Antitumor activities of anti‑CD44 monoclonal antibodies in mouse xenograft models of esophageal cancer.

Abstract

CD44 is a type I transmembrane glycoprotein associated with poor prognosis in various solid tumors. Since CD44 plays a critical role in tumor development by regulating cell adhesion, survival, proliferation and stemness, it has been considered a target for tumor therapy. Anti‑CD44 monoclonal antibodies (mAbs) have been developed and applied to antibody‑drug conjugates and chimeric antigen receptor‑T cell therapy. Anti-pan‑CD44 mAbs, C₄₄Mab‑5 and C₄₄Mab‑46, which recognize both CD44 standard (CD44s) and variant isoforms were previously developed. The present study generated a mouse IgG_2a version of the anti‑pan‑CD44 mAbs (5‑mG_2a and C₄₄Mab‑46‑mG_2a) to evaluate the antitumor activities against CD44‑positive cells. Both 5‑mG_2a and C₄₄Mab‑46‑mG_2a recognized CD44s‑overexpressed CHO‑K1 (CHO/CD44s) cells and esophageal tumor cell line (KYSE770) in flow cytometry. Furthermore, both 5‑mG_2a and C₄₄Mab‑46‑mG_2a could activate effector cells in the presence of CHO/CD44s cells and exhibited complement-dependent cytotoxicity against both CHO/CD44s and KYSE770 cells.
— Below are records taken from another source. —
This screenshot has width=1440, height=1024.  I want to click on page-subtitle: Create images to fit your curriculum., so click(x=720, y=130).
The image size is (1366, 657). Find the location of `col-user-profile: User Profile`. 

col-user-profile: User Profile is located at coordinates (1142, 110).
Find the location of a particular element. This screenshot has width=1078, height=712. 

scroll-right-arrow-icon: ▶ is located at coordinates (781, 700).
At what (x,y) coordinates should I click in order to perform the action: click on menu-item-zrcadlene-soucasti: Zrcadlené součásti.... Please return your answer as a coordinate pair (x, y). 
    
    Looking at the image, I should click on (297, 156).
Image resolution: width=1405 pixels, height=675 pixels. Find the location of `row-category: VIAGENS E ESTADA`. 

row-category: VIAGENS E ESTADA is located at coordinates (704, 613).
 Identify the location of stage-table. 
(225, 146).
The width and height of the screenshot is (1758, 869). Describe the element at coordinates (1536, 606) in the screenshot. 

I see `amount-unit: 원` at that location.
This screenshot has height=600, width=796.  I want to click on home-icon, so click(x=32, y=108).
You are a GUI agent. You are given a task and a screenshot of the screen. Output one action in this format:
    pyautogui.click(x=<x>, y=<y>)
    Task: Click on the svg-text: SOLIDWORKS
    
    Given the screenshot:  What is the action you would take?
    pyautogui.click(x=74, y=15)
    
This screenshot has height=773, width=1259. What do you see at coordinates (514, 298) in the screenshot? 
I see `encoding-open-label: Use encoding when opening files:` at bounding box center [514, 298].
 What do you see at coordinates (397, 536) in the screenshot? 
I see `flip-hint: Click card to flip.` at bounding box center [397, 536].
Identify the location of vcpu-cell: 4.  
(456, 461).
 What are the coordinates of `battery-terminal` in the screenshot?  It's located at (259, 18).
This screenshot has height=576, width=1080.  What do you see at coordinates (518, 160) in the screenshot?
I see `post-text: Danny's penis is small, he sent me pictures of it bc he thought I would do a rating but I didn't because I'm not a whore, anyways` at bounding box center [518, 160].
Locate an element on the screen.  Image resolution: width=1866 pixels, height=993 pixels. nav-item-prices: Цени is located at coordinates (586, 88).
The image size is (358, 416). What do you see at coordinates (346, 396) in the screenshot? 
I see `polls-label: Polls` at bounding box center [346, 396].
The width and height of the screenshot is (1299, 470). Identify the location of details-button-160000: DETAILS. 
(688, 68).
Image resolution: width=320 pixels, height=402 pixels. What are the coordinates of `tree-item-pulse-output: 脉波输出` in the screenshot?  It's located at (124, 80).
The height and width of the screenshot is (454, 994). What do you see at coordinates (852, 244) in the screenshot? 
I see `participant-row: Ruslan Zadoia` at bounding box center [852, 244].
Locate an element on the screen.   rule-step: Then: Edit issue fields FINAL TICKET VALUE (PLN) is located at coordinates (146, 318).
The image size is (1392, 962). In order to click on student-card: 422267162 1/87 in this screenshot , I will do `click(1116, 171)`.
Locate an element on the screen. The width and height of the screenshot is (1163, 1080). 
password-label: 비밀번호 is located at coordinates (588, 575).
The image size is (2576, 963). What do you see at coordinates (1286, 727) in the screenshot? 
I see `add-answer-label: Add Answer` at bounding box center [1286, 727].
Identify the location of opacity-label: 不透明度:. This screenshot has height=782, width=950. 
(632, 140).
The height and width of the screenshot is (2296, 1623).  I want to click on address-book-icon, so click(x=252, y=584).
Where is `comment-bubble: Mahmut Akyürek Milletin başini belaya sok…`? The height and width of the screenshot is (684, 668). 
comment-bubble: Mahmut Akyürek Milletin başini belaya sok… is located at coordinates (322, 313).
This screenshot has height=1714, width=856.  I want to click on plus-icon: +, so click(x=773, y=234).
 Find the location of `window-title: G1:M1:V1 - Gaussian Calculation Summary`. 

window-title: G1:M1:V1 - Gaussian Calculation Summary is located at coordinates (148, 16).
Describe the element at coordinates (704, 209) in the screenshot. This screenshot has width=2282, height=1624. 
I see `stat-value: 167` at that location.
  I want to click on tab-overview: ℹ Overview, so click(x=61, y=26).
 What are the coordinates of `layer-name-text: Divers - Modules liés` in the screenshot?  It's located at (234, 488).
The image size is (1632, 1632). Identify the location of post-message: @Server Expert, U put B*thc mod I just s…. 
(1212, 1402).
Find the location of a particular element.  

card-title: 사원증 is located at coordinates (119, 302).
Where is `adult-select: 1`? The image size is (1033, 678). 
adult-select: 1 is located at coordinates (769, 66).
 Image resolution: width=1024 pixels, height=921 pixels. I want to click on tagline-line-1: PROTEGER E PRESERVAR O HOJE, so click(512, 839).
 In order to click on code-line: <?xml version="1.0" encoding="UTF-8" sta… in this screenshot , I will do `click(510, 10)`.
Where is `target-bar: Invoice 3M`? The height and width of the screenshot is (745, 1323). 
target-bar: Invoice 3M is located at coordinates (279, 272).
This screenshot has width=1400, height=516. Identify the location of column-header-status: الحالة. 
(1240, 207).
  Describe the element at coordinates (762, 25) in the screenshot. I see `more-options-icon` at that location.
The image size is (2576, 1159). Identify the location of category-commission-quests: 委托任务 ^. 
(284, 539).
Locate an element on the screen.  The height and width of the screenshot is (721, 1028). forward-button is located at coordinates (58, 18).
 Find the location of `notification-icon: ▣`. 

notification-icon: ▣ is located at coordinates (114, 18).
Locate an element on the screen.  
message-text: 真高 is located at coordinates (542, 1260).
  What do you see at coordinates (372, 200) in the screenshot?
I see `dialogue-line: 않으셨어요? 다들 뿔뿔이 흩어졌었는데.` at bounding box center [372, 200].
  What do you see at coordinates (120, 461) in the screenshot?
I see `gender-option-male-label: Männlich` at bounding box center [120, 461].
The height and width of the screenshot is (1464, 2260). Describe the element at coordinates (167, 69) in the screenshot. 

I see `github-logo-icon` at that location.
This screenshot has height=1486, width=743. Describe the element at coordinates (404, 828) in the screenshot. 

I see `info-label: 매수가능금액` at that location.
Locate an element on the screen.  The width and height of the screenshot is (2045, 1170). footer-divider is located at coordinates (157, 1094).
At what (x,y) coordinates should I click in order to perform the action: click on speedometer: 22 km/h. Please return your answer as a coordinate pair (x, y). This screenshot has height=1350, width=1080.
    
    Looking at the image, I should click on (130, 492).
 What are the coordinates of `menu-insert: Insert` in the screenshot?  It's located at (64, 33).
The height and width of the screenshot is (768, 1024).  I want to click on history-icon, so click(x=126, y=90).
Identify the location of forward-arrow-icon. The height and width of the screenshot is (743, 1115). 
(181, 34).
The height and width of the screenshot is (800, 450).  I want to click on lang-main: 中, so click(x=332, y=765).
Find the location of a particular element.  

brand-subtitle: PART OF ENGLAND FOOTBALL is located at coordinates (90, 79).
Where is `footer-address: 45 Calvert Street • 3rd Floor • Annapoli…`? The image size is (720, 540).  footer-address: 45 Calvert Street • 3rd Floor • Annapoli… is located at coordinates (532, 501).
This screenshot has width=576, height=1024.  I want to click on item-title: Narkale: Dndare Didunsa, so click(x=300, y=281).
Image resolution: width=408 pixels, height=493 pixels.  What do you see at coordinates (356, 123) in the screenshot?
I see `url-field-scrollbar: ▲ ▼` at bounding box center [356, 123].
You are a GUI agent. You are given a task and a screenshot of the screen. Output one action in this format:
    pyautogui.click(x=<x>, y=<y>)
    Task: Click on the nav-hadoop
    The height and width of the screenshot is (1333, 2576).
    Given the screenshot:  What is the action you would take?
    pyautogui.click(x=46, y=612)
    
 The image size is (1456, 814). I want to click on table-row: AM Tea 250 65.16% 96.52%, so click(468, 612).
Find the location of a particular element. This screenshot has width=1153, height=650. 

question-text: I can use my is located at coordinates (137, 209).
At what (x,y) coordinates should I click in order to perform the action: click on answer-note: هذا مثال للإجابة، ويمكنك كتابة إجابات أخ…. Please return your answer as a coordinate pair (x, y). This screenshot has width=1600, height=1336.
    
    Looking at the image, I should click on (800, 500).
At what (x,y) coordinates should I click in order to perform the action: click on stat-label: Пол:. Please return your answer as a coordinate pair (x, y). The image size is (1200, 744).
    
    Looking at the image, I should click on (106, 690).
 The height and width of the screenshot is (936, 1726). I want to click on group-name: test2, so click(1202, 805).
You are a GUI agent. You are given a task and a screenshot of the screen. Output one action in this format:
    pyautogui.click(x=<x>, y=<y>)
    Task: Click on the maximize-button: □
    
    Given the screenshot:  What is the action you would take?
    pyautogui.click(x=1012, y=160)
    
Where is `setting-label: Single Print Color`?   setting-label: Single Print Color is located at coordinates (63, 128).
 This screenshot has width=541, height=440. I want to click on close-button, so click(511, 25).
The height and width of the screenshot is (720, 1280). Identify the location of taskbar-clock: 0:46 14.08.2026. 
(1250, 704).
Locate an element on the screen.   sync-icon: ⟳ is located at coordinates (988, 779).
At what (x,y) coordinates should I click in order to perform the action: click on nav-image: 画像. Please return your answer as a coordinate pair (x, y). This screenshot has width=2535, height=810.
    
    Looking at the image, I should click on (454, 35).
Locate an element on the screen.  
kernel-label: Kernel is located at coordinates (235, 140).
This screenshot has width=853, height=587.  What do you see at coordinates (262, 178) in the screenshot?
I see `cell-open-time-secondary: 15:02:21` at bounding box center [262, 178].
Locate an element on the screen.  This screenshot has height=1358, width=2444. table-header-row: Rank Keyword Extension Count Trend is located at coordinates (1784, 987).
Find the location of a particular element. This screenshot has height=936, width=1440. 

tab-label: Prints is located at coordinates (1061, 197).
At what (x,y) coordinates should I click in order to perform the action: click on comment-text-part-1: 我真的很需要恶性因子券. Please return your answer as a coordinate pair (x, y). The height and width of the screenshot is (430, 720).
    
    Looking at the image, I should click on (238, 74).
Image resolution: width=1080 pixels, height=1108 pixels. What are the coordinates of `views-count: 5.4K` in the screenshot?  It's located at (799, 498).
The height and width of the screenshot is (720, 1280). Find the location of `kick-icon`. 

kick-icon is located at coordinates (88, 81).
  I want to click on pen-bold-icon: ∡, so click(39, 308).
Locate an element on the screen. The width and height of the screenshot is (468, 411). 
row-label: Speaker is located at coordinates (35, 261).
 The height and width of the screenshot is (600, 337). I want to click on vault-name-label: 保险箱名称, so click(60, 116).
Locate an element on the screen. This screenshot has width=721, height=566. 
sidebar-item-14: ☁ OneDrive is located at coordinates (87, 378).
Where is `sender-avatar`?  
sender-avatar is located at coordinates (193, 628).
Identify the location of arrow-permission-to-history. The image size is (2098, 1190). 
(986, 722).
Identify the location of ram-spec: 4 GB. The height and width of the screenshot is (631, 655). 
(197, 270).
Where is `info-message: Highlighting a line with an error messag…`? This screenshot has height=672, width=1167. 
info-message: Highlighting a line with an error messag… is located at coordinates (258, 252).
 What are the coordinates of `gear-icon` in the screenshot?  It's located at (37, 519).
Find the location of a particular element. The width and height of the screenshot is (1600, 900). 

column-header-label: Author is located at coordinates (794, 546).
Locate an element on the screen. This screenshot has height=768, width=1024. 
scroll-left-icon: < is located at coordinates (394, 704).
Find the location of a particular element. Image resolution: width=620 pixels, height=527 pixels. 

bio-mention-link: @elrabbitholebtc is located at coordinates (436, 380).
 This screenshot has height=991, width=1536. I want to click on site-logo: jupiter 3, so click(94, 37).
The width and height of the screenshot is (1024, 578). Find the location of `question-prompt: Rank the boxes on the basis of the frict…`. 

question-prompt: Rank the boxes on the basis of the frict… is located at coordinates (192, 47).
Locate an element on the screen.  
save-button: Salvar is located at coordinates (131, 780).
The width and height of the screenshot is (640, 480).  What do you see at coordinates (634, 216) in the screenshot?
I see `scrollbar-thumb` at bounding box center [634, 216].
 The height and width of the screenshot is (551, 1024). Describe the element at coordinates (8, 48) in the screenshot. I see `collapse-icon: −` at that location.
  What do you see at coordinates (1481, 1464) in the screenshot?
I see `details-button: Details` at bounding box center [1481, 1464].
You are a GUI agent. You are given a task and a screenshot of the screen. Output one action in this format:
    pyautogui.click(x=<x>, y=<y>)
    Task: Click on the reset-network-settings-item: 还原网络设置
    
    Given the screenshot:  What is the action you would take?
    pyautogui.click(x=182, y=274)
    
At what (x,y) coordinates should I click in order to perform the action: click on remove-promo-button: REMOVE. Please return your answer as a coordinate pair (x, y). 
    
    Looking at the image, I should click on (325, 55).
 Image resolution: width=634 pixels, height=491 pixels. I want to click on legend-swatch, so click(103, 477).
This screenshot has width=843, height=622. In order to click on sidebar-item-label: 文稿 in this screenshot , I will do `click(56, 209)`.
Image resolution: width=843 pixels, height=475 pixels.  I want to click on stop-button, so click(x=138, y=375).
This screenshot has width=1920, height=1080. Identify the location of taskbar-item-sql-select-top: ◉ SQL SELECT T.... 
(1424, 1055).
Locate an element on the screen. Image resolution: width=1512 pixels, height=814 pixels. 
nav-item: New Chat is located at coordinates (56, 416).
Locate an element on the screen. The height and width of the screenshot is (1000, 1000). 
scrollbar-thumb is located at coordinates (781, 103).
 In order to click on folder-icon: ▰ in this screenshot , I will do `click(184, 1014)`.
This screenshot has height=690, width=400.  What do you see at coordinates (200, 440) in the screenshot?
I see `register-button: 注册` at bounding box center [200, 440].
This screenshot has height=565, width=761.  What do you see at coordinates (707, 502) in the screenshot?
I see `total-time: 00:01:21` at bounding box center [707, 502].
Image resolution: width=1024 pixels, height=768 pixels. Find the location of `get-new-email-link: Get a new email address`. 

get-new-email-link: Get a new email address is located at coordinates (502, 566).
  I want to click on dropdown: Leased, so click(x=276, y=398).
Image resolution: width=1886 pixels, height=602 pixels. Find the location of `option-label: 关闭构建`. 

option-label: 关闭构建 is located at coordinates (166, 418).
Furthermore, the administration of 5‑mG_2a and C₄₄Mab‑46‑mG_2a significantly suppressed CHO/CD44s and KYSE770 xenograft tumor development compared with the control mouse IgG_2a. These results indicate that 5‑mG_2a and C₄₄Mab‑46‑mG_2a could exert antitumor activities against CD44‑positive cancers and be a promising therapeutic regimen for tumors.